__What you need to do__.
Your task is to retype, exactly, the line containing "The height and" and every later line through the end of the listing, with pictures omitted.

__Data section__.
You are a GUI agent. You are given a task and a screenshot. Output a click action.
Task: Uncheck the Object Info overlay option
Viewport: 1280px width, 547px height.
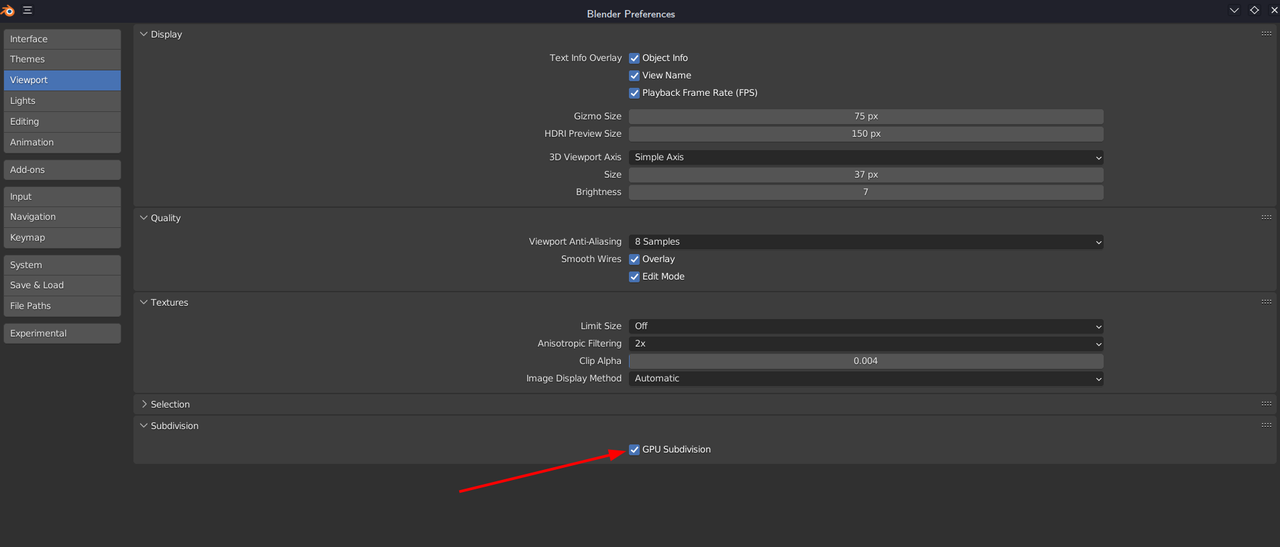point(634,58)
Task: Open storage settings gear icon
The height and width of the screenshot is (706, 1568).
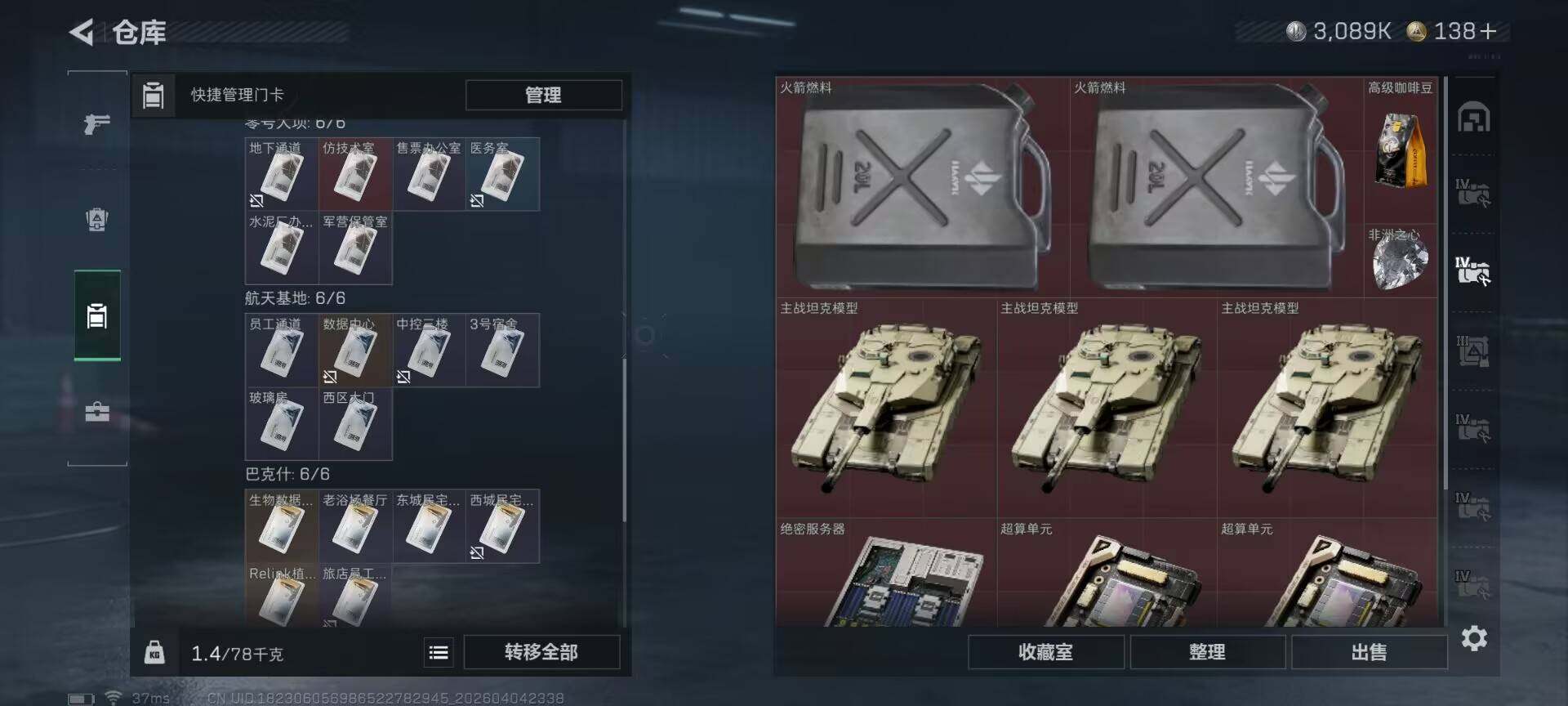Action: [x=1474, y=638]
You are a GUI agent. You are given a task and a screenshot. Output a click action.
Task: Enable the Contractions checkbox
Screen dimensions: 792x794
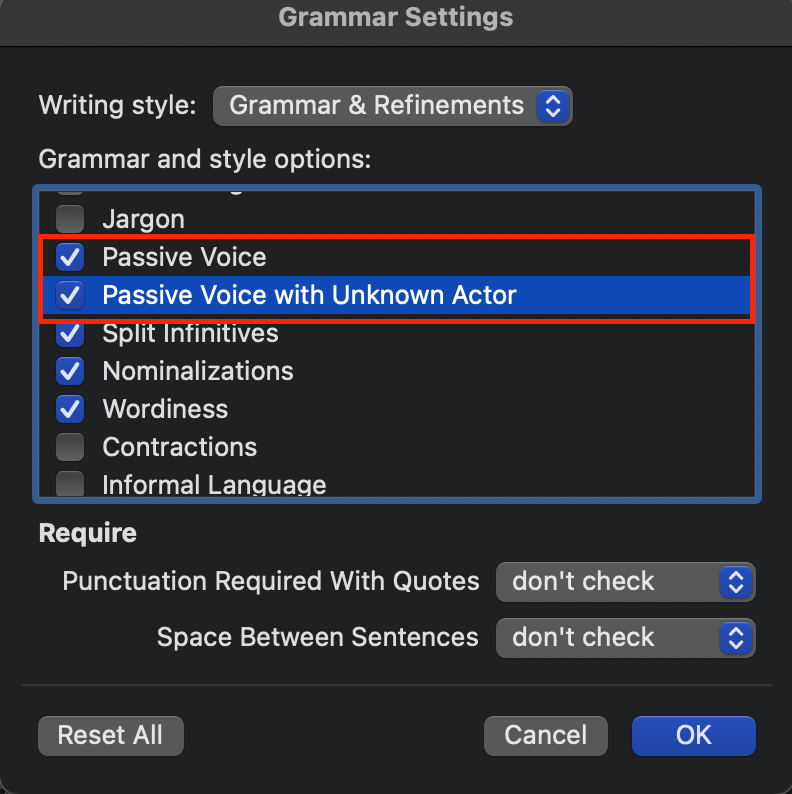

__Expected output__.
The height and width of the screenshot is (706, 1568).
Action: [x=1474, y=638]
You are a GUI agent. You are given a task and a screenshot. Output a click action.
Task: Enable the Contractions checkbox
Screen dimensions: 792x794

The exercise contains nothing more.